Start of Given data
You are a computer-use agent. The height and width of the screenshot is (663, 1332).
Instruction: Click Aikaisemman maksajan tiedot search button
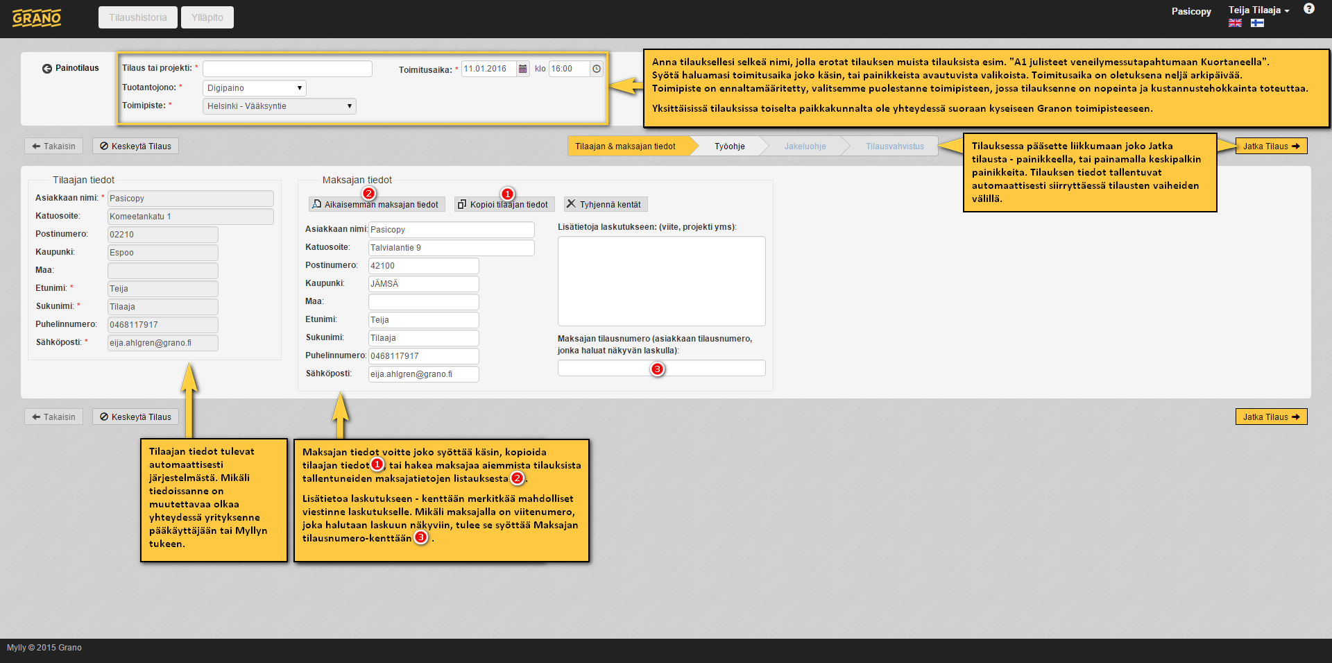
End of Given data
Start of Given data
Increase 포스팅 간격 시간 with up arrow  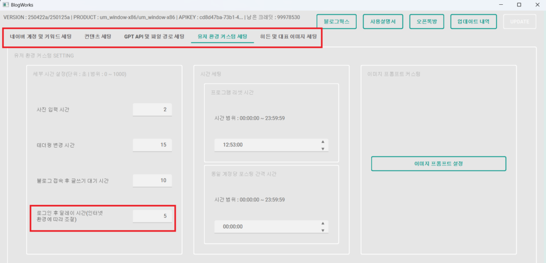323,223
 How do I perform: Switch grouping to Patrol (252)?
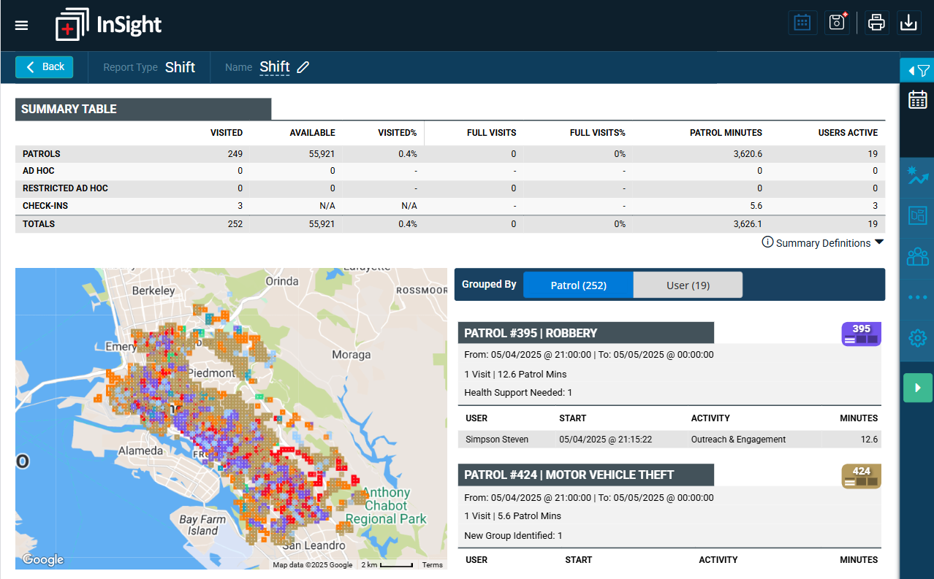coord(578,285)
End of Given data
## What is expected
Among the records above, repeat exactly the line with "You are a computer-use", the line with "Instruction: Click Aikaisemman", and every line in between, and only those.

## Response
You are a computer-use agent. The height and width of the screenshot is (663, 1332).
Instruction: Click Aikaisemman maksajan tiedot search button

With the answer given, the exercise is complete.